How Trump won — and how Harris lost — the 2024 election
Democrats’ recriminations started immediately, but Trump’s victory was decisive enough that there may have been little Kamala Harris could have done.
WEST PALM BEACH, Fla. — Democrats were counting on fed-up women to elect America’s first female president. Instead, dissatisfied men helped return Donald Trump to power.
The president-elect's two eldest sons helped him pick a running mate who once decried “childless cat ladies,” while his youngest son, Barron, encouraged his father’s pivot to podcasts in an effort to reach other young men, a typically reliably Democratic voting bloc that split evenly this year.
“I think the gender gap is going to be the story of the next 20 years. Truly,” Democratic strategist Caitlin Legacki said. “There are a lot of men who feel like they’re being left behind, that society doesn’t have a place for them. And if we don’t want a civil war breaking out along gender lines, we’ve got to figure that out. That is the biggest widening gap in American society.”

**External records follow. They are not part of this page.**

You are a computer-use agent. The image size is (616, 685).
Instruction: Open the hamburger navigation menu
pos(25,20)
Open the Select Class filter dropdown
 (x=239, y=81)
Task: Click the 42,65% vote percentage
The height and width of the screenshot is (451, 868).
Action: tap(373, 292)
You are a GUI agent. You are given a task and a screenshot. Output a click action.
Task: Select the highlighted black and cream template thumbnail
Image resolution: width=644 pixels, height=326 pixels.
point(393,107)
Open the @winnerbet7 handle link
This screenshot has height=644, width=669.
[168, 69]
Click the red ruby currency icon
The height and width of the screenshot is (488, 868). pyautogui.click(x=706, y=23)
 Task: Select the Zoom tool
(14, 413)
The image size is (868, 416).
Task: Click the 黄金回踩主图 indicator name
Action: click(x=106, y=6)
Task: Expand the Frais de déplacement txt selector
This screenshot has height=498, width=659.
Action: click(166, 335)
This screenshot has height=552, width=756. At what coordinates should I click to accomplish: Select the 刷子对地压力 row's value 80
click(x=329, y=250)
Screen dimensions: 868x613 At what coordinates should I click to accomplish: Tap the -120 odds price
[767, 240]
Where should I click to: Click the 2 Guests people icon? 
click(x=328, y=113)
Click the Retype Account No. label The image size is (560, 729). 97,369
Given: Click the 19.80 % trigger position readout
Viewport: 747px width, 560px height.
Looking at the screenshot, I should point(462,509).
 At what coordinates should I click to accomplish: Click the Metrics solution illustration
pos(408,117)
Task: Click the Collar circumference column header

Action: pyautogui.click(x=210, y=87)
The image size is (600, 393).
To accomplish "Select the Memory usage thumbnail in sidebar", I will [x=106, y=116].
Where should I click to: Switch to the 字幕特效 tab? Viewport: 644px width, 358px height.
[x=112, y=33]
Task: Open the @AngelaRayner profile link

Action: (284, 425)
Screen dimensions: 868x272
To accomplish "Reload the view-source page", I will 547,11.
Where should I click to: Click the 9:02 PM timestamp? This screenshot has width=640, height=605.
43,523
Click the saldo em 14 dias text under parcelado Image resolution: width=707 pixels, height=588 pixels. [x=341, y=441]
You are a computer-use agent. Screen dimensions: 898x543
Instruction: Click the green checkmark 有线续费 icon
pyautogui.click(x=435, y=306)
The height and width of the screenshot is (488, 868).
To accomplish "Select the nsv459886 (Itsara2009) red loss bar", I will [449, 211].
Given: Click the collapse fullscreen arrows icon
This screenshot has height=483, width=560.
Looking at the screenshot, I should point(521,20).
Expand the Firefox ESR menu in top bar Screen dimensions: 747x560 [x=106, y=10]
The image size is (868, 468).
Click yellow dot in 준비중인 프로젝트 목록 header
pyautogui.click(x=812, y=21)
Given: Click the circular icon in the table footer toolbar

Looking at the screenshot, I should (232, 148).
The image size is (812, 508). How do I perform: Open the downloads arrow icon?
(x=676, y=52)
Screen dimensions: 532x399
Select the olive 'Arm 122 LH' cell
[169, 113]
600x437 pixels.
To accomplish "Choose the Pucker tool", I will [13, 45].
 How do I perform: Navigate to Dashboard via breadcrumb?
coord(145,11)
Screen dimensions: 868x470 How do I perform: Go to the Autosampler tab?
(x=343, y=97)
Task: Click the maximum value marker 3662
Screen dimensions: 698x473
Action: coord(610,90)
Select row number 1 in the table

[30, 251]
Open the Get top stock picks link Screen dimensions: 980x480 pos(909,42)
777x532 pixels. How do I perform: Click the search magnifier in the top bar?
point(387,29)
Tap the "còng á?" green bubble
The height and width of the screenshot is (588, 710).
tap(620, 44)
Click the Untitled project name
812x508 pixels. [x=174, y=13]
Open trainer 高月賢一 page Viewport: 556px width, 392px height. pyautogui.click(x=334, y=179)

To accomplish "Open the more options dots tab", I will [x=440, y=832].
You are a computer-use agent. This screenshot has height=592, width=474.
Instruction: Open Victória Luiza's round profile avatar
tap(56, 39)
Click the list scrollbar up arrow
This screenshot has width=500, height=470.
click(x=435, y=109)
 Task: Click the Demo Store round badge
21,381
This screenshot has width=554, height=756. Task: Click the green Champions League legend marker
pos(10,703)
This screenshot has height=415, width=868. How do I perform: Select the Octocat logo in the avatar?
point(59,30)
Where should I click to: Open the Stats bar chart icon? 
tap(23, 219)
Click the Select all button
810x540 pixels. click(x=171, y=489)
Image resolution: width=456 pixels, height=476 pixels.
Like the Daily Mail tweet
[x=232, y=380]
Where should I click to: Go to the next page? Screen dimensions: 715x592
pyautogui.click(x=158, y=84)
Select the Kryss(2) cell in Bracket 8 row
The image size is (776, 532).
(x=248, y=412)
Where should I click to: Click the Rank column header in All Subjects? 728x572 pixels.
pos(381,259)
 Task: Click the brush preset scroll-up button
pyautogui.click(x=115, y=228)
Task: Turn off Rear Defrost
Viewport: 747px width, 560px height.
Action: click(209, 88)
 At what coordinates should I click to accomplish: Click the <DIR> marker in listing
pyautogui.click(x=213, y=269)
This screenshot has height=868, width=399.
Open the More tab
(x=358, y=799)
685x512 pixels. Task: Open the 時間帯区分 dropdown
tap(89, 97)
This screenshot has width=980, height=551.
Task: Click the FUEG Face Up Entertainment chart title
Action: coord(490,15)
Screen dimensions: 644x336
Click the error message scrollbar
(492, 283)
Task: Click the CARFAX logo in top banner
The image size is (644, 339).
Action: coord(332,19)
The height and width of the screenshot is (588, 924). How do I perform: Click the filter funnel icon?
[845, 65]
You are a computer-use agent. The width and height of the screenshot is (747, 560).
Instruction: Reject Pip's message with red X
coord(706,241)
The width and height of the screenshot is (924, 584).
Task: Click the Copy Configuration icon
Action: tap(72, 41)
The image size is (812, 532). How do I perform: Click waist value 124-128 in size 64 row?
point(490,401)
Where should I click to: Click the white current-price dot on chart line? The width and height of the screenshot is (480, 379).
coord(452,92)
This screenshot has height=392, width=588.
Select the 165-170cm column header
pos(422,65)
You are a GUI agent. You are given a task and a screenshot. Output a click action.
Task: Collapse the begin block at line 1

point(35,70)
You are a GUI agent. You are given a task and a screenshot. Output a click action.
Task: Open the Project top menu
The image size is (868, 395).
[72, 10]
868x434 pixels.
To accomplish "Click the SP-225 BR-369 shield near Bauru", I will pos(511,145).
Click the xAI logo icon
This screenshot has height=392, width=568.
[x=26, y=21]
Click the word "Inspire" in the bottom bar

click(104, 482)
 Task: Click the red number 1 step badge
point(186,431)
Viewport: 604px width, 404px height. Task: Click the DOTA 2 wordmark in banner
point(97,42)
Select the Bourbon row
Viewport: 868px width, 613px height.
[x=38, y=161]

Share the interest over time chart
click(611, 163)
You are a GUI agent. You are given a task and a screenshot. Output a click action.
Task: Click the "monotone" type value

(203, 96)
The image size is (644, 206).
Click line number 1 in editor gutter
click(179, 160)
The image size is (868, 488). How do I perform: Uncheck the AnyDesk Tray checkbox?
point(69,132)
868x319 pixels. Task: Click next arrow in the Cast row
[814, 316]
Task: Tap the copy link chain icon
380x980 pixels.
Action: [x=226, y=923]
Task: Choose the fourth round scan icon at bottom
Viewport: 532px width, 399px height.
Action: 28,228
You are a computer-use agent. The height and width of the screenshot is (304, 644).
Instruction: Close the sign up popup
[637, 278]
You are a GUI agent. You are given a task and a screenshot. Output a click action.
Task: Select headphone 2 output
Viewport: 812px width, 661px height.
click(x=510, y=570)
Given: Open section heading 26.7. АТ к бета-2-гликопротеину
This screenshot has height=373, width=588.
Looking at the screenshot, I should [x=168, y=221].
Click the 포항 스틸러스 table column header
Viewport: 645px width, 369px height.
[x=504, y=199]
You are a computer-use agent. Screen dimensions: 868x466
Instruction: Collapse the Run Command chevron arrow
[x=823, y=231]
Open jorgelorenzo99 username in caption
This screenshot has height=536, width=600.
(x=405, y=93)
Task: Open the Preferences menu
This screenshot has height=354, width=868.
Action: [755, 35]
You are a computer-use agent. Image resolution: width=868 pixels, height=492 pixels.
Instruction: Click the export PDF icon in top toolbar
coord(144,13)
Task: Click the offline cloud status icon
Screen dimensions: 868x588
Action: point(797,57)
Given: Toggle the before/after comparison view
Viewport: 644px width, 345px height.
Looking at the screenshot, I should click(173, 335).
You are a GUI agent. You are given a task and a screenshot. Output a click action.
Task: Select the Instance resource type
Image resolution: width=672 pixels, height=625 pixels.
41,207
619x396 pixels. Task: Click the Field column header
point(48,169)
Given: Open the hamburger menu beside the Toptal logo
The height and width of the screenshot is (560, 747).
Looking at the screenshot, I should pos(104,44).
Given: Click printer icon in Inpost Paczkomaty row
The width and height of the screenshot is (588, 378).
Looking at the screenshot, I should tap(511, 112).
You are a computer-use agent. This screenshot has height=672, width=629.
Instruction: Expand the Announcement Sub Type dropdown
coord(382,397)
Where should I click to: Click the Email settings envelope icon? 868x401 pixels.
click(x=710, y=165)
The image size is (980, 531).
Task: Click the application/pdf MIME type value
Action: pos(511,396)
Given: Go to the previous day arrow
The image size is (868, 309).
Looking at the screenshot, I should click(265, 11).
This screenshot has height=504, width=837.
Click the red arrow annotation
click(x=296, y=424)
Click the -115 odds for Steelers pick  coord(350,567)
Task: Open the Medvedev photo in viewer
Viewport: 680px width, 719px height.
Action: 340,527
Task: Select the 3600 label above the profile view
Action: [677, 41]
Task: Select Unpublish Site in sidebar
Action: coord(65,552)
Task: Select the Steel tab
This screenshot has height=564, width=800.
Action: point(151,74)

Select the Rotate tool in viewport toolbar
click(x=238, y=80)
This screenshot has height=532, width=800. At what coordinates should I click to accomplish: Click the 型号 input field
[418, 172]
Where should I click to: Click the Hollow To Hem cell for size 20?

The entire country shifted right, like other Western democracies in the inflationary post-Covid era. And with the electorate in a foul mood, Vice President Kamala Harris struggled to separate herself from a deeply unpopular incumbent who waited too long to step aside and whose aides had undermined her for years.
Trump, meanwhile, made strides in his promise to assemble a multiracial working-class coalition, winning 45% of Latinos and 55% of Latino men — records for a Republican presidential candidate — while making gains in blue states and pushing his margins among non-college-educated and middle-income voters to new heights, according to NBC News exit polls.